_ACTION ITEM_
Below are records; output exactly the lines from the one with "You are a computer-use" through their final line.

[Entries taken from a collection]
====

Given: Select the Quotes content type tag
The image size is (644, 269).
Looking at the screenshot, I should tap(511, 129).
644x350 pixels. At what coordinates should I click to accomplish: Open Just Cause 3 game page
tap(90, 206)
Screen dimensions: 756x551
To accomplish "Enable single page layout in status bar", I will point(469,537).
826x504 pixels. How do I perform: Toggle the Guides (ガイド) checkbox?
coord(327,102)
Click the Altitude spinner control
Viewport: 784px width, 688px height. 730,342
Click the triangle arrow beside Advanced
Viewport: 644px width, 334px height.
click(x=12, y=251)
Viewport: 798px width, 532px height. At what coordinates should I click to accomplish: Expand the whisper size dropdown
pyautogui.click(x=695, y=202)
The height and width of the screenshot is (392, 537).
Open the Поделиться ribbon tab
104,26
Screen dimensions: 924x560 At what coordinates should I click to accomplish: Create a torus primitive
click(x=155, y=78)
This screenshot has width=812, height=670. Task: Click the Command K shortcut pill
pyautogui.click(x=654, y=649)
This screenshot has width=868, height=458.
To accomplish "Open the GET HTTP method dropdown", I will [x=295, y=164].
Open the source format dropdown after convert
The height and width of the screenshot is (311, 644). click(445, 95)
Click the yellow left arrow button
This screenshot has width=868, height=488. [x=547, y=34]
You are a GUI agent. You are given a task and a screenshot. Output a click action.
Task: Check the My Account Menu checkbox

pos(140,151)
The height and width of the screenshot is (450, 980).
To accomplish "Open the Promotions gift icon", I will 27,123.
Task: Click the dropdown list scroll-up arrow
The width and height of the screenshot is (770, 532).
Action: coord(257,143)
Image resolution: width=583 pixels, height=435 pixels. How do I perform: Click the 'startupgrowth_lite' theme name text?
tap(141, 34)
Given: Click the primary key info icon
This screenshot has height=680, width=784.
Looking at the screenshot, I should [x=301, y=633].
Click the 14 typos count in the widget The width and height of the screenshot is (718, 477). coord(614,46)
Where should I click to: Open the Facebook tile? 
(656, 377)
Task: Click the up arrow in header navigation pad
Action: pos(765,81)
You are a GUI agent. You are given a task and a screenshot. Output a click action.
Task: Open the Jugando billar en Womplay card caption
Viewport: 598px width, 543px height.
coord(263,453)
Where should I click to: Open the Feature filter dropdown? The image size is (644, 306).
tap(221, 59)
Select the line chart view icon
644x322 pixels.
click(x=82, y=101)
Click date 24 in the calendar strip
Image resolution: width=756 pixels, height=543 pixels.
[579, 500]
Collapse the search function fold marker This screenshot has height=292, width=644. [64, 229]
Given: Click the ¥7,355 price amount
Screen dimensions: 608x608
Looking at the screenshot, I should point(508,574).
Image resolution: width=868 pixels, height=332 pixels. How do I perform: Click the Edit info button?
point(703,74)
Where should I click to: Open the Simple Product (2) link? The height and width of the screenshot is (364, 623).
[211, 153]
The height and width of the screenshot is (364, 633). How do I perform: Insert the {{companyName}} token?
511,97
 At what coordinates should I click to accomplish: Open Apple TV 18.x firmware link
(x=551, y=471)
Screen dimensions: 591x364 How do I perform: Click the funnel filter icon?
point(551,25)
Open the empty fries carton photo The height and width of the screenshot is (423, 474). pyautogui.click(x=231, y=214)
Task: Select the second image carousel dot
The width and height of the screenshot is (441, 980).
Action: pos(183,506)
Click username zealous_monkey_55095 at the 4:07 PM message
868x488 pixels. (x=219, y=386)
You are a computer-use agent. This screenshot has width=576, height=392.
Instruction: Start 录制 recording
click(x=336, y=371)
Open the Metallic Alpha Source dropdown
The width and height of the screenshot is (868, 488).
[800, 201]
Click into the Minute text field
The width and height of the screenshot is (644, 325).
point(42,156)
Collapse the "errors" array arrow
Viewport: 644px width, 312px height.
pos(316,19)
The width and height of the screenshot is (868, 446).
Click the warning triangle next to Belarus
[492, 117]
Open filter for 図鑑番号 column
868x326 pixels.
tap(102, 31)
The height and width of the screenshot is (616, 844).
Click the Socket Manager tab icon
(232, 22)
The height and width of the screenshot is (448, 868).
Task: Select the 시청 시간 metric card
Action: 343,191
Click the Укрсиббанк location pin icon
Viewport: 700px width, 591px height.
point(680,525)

====

_TASK RESULT_
You are a computer-use agent. This screenshot has width=576, height=392.
Instruction: Start 录制 recording
click(x=336, y=371)
Open the Metallic Alpha Source dropdown
The width and height of the screenshot is (868, 488).
[800, 201]
Click into the Minute text field
The width and height of the screenshot is (644, 325).
point(42,156)
Collapse the "errors" array arrow
Viewport: 644px width, 312px height.
pos(316,19)
The width and height of the screenshot is (868, 446).
Click the warning triangle next to Belarus
[492, 117]
Open filter for 図鑑番号 column
868x326 pixels.
tap(102, 31)
The height and width of the screenshot is (616, 844).
Click the Socket Manager tab icon
(232, 22)
The height and width of the screenshot is (448, 868).
Task: Select the 시청 시간 metric card
Action: 343,191
Click the Укрсиббанк location pin icon
Viewport: 700px width, 591px height.
point(680,525)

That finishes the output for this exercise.